Societal Marketing Philosophy
Focusing strictly on the business and the customer leaves behind the bystanders. Obviously, this is bad. The societal marketing philosophy is the newest of the marketing philosophies. It seeks to address externalities.
Societal marketing is concerned with society’s well-being as a whole. Success is measured not only in company profitability and customer satisfaction, but also society’s well-being. Under this philosophy, companies are compelled to take care of the environment, reduce poverty, teach people how to read, and more.
The societal marketing philosophy sounds like a utopia, but it comes with a downside too. Namely, society might not be ready for it. Getting companies to take the first steps is hard. It’s rarely in a company’s best short-term economic interest to reduce negative externalities on society.
How do we move forward then? I see it going one of two ways. Consumers could become much more conscious, changing their buying habits and perhaps even protesting bad behavior. Banks such as Aspiration are already looking for ways to promote conscious consumerism. Alternatively, large governments such as the United States or European Union could drop the hammer on big businesses. They could hit them with regulations, taxes, and laws that protect society from bad behavior.

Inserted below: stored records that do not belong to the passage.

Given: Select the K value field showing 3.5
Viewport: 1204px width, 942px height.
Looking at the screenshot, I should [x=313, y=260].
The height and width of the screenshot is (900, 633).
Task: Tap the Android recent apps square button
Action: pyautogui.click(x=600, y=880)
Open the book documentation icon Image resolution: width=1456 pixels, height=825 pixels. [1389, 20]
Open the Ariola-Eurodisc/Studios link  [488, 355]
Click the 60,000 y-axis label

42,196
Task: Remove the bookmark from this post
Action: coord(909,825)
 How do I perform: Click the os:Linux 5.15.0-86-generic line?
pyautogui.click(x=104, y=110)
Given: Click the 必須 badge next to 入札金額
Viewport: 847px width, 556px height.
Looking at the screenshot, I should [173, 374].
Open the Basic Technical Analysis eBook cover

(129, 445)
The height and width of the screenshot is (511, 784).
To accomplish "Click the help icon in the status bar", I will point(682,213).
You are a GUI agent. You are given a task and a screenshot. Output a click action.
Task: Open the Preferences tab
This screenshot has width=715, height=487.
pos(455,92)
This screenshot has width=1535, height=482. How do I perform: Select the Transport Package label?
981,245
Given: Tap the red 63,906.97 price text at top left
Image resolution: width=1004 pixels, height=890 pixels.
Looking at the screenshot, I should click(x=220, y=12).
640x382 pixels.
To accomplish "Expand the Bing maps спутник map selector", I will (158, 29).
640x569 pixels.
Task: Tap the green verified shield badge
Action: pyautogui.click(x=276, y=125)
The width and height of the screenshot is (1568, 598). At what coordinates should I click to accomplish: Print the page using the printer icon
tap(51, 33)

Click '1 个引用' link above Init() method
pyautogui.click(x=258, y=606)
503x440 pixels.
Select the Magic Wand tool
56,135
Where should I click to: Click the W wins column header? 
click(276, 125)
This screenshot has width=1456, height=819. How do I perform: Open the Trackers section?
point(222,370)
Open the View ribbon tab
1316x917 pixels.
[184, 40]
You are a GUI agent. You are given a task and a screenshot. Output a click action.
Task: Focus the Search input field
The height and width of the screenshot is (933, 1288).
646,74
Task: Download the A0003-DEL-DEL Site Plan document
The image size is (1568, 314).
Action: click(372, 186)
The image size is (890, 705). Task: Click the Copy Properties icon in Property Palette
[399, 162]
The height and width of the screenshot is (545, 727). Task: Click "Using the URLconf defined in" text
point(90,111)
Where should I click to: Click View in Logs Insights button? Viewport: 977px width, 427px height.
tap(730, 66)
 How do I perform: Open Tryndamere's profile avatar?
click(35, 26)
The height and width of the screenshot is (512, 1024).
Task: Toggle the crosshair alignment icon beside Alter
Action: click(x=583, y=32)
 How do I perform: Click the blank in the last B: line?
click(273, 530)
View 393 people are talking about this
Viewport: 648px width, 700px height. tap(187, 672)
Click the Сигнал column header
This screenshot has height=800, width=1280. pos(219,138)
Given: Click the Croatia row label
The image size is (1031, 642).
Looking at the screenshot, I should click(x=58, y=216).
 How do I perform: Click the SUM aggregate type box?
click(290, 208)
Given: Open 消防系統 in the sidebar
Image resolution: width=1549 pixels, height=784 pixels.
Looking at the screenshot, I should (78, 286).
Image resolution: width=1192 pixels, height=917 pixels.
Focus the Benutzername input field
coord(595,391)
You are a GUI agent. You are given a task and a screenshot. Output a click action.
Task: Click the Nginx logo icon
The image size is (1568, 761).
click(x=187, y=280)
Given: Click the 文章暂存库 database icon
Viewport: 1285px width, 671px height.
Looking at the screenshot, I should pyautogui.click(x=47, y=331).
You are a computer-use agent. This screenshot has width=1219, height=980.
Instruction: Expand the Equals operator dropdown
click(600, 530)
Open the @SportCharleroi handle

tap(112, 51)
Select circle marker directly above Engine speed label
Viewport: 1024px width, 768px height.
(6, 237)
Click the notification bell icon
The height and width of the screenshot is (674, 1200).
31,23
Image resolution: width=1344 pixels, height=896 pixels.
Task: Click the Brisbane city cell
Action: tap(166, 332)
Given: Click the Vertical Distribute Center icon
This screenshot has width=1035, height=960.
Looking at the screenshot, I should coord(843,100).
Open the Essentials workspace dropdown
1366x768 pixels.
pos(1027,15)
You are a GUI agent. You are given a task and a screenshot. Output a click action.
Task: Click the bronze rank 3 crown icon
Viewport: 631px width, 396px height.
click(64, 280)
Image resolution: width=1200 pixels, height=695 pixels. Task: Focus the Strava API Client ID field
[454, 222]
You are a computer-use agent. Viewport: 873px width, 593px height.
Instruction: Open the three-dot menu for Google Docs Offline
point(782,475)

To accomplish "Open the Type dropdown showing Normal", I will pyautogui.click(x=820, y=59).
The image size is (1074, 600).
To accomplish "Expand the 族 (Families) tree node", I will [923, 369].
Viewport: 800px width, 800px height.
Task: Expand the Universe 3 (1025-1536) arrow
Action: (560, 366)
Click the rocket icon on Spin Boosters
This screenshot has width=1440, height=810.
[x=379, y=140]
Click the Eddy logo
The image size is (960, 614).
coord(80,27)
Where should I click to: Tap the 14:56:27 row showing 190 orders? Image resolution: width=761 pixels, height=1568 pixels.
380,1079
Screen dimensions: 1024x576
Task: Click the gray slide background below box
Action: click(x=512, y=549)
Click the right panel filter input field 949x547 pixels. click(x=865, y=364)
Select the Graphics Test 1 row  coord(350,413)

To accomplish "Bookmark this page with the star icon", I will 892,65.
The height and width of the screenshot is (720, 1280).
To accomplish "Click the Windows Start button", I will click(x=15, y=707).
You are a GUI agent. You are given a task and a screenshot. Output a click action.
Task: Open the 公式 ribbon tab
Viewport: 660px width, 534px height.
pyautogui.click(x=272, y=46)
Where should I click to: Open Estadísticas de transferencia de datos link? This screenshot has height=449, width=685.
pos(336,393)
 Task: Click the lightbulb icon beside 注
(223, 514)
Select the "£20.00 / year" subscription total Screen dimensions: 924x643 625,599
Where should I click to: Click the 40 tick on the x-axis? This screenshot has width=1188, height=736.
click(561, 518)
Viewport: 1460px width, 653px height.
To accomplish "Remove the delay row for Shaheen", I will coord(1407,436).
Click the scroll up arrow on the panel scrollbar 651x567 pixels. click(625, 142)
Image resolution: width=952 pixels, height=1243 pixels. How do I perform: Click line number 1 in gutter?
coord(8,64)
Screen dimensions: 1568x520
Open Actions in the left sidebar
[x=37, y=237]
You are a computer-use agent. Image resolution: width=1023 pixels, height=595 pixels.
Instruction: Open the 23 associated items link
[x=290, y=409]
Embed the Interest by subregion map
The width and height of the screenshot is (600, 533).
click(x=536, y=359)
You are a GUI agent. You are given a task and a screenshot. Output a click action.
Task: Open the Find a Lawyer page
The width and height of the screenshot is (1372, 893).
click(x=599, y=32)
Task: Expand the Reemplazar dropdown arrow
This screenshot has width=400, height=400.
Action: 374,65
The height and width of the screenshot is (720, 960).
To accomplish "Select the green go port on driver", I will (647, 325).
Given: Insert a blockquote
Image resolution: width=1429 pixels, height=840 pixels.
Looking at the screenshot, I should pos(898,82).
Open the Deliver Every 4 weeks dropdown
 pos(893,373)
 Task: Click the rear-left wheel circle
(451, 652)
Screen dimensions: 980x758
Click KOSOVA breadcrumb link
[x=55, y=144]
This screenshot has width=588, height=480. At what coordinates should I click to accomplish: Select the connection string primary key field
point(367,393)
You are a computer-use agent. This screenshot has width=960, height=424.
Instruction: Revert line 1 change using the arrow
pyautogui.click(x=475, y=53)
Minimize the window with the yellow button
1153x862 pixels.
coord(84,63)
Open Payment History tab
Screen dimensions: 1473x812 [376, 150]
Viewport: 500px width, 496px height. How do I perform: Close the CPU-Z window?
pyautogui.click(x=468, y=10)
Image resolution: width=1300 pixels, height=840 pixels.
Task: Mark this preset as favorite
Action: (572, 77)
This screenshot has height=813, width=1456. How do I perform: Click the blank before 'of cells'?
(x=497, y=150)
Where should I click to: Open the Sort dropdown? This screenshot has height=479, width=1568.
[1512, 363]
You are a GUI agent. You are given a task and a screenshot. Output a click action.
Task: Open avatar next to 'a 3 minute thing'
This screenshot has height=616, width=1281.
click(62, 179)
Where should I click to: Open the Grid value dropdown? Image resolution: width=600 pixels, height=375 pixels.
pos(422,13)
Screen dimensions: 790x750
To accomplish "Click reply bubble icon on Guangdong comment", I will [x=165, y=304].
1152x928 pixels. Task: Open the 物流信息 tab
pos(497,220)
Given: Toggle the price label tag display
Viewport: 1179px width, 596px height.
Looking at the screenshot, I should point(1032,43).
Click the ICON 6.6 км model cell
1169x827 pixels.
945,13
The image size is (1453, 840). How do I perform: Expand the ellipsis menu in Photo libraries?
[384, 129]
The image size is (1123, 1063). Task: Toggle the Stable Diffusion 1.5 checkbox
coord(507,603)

No matter how this happens, it’s going to happen. Companies need to be ready for the right time to move from the marketing philosophy to the societal marketing philosophy. My recommendation is to start small – make small choices that are better for society and slowly move toward social marketing over the next couple of decades. Tiny changes over a long period of time add up, and yes, it’s often better than doing a complete 180.
Which of these marketing philosophies is right for my small business?
Having exposed you a whole bunch of marketing philosophies, I’d be remiss if I didn’t provide a little direction on how to proceed. At some point – whether you mean to or not – you will choose to follow one of these philosophies. Here is what each one would look like in a small business:
Production Philosophy: We make whatever we can make most efficiently and we sell it. End of story. If you can crank out stuff cheaply, quickly, and get it shelved in a lot of stores, follow this philosophy.
Product Philosophy: We already know what we make, and we keep making it better. If you have learned a trade where things don’t change often, this is fine. Continually improving your skills and maintaining your existing customers is probably enough to succeed.
Selling Philosophy: If you have a lot of inventory, a low customer acquisition cost, and don’t need repeat purchases, then this philosophy could be right for you.
Marketing Philosophy: For the vast majority of small businesses – especially ones just starting out – this is the philosophy you will need to follow. You need to find a market, identify needs, fill the needs, tell the market you can fill their needs, and sell at a profit.
Societal Marketing Philosophy: As time goes on, we will all need to be more aware of how our actions affect others in the world. Start by making considerate and sustainable choices in small ways and build from there. Society will slowly adopt this marketing philosophy. This should only be your primarily marketing philosophy if your business is branded as eco-friendly, sustainable, fair trade, or something else like that.
Marketing philosophies change how we approach business from the top to the bottom. How we craft the right experiences for the right people comes down says a lot about how we run our business.